## To be done
Reproduce the listing verbatim, from the line with "You are a computer-use" to the line with "coord(14,82)", both included.

## Items
+++

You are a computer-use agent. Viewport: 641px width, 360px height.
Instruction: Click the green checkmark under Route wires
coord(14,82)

+++

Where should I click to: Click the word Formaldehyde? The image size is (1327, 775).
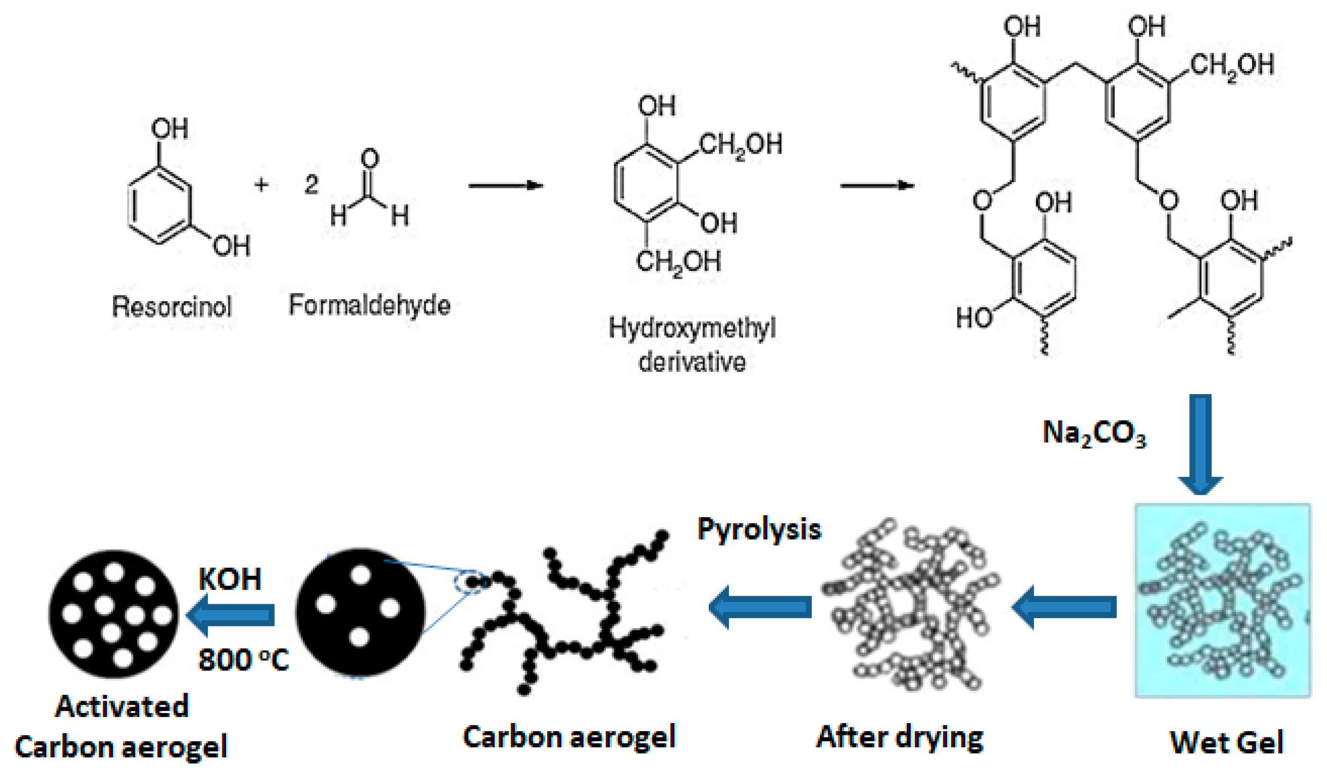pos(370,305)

+++

## Reply
You are a computer-use agent. Viewport: 641px width, 360px height.
Instruction: Click the green checkmark under Route wires
coord(14,82)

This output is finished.